THE DATA:
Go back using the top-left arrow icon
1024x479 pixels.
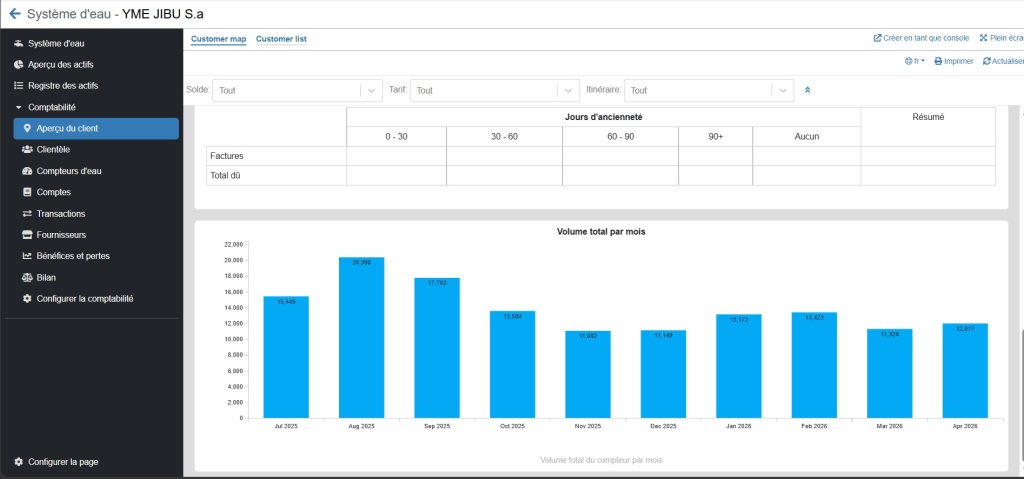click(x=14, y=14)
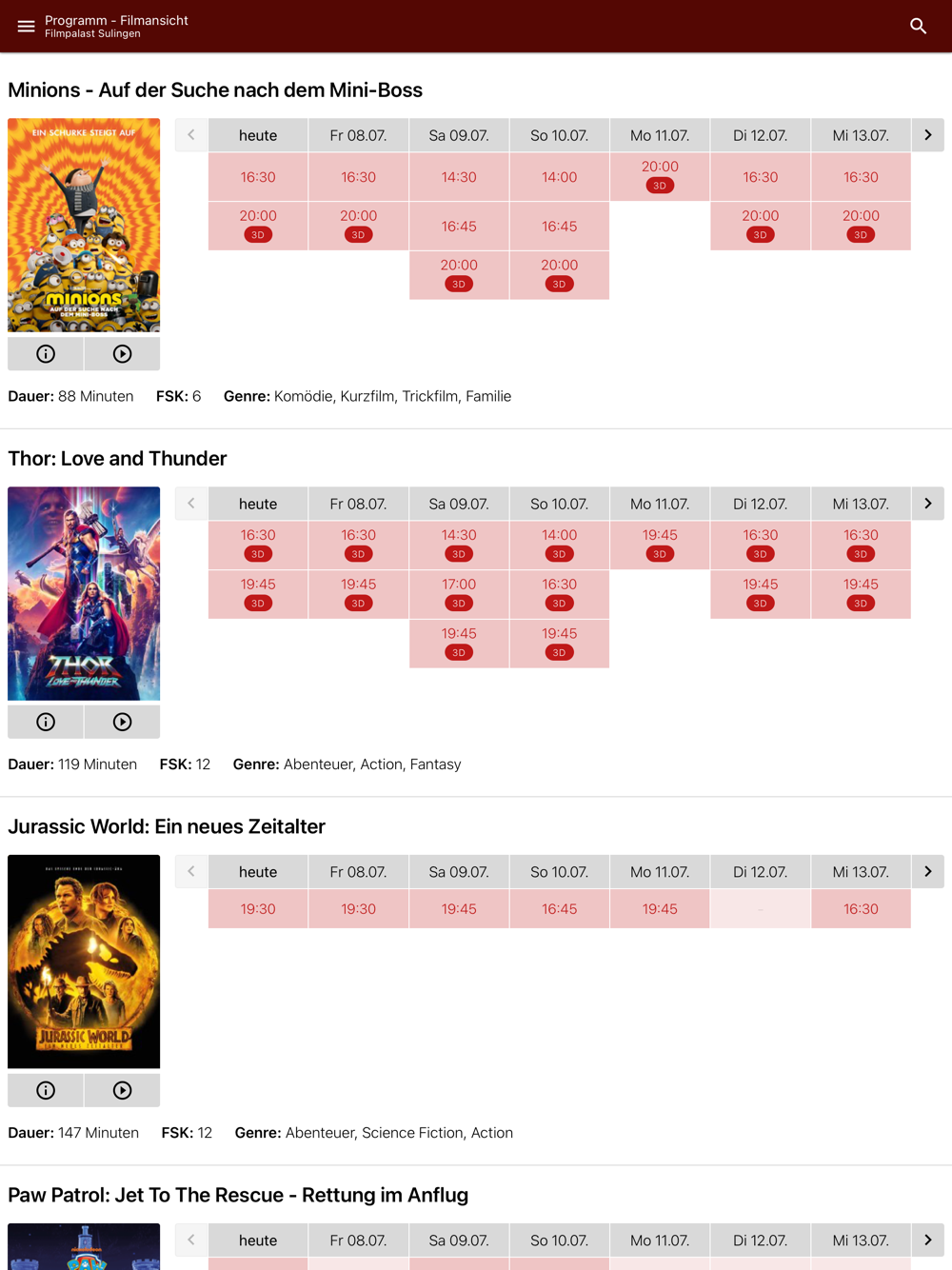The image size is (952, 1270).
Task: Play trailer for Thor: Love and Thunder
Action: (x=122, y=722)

---

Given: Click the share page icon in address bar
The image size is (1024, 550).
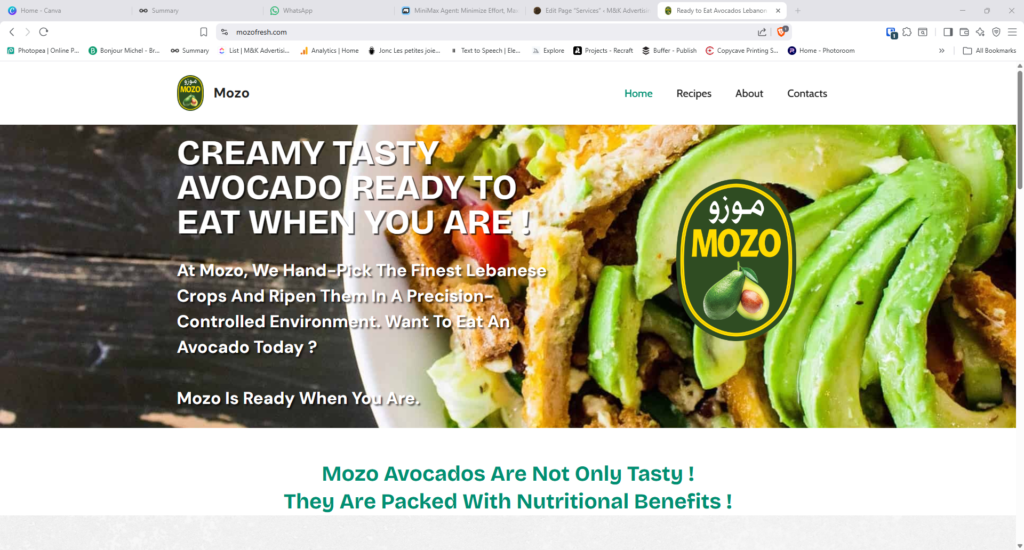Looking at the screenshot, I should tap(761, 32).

TO DO:
In the records above, some lines hold the word "icon"; copy each such line.

EXERCISE RESPONSE:
Go back using the top-left arrow icon
Given: Click the share page icon in address bar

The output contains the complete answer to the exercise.